• _What you have to do_
Within this material, how many lines include the word "beside"? Answer with a number and nothing more.

┄┄┄┄┄┄

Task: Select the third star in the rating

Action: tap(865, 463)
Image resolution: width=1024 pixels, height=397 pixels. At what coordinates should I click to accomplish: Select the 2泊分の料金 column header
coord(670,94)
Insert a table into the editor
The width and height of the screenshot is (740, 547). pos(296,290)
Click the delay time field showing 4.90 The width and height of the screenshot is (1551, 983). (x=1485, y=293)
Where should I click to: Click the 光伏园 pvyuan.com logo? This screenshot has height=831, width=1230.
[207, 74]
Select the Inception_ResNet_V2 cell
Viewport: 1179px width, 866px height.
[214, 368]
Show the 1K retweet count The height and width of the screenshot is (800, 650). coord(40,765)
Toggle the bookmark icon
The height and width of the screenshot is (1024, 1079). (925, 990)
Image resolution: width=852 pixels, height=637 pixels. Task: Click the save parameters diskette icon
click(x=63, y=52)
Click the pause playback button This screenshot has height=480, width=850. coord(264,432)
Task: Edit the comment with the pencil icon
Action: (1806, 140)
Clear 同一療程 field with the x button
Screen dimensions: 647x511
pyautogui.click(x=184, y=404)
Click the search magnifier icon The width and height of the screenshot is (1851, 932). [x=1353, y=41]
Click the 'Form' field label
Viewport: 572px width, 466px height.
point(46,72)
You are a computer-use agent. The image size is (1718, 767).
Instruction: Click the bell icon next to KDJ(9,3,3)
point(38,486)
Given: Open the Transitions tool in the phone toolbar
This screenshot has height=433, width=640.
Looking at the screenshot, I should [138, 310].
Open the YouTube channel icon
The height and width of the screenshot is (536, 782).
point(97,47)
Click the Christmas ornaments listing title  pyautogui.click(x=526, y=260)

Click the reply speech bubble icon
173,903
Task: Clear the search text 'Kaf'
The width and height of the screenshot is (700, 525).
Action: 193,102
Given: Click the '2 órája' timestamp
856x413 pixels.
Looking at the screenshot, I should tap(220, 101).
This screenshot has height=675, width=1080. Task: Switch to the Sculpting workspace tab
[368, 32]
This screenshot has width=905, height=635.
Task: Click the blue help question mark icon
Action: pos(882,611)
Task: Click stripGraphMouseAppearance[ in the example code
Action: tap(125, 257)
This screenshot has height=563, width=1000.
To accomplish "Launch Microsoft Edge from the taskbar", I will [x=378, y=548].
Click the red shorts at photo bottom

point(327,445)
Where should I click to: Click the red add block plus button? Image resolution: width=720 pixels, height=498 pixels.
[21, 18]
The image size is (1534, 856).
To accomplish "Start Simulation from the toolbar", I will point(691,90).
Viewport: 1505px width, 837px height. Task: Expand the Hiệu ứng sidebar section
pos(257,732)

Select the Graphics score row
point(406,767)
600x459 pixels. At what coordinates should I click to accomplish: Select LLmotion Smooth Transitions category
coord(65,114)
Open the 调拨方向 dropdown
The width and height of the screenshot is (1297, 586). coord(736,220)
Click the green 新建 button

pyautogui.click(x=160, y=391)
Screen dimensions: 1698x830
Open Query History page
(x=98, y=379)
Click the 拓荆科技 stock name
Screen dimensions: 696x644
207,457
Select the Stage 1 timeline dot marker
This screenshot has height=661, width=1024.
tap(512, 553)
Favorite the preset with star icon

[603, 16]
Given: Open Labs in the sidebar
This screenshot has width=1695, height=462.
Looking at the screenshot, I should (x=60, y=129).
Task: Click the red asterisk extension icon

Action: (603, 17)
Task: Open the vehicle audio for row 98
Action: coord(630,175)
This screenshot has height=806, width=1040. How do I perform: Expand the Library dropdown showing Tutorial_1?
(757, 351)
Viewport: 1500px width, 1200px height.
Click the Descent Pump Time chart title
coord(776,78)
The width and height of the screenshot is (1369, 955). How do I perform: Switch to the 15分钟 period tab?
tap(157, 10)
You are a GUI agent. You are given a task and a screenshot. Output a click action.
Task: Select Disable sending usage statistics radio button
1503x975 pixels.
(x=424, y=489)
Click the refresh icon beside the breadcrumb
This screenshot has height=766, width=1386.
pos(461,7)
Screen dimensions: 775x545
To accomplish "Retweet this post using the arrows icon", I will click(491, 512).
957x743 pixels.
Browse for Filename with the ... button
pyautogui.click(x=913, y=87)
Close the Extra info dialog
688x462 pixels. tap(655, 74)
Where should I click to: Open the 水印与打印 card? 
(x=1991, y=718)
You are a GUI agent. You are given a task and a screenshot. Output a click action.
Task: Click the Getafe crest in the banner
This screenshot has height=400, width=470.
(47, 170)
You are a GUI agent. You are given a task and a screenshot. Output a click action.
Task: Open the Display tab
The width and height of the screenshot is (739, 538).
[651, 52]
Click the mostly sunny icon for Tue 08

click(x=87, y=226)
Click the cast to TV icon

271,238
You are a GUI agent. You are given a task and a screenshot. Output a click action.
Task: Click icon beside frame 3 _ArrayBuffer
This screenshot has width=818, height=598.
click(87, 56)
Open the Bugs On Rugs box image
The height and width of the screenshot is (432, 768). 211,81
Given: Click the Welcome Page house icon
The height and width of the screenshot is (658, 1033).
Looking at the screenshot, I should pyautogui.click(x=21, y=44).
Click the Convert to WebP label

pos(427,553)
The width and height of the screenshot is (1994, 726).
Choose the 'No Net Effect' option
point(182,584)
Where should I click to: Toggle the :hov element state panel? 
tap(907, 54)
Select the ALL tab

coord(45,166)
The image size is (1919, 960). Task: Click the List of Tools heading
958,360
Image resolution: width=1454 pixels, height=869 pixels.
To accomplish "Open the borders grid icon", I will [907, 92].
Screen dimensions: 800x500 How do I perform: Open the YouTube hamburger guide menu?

┄┄┄┄┄┄

• _Reply to the exercise_
2